▶ **Data to process**
* * * *

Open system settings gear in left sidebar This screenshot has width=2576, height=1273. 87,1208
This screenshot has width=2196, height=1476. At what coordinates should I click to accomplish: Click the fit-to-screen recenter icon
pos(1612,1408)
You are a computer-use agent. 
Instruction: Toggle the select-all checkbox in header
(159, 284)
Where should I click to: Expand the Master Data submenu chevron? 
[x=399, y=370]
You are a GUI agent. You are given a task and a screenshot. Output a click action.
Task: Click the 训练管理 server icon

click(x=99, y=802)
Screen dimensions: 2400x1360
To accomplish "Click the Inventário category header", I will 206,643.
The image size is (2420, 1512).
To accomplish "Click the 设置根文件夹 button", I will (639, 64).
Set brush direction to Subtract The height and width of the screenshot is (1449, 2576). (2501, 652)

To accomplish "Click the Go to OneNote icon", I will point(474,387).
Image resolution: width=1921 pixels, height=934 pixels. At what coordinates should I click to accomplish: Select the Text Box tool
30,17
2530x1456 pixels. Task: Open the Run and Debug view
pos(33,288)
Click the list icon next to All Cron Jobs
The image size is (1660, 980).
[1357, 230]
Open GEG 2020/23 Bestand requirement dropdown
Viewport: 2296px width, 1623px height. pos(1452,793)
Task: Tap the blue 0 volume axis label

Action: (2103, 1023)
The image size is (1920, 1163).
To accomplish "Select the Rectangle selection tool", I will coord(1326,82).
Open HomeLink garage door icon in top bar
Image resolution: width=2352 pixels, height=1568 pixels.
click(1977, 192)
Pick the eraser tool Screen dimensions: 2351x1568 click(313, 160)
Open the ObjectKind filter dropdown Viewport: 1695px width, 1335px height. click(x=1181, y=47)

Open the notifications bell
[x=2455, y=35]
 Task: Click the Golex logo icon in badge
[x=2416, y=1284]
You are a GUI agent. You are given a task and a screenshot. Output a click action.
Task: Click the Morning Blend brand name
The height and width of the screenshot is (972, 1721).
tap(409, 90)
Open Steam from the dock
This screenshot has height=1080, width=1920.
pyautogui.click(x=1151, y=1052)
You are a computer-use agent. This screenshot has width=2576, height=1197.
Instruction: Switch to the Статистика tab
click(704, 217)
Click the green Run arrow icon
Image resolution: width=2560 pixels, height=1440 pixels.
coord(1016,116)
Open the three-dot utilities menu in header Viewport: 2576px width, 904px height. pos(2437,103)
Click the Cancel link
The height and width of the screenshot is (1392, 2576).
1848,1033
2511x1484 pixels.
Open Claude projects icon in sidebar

* * * *

▶ **Exercise details**
Your task is to extract the lines running from the one with "Image resolution: width=2560" to the end of the material, inclusive, copying each exactly and adding nothing.

▶ **Response area**
Image resolution: width=2560 pixels, height=1440 pixels.
coord(1016,116)
Open the three-dot utilities menu in header Viewport: 2576px width, 904px height. pos(2437,103)
Click the Cancel link
The height and width of the screenshot is (1392, 2576).
1848,1033
2511x1484 pixels.
Open Claude projects icon in sidebar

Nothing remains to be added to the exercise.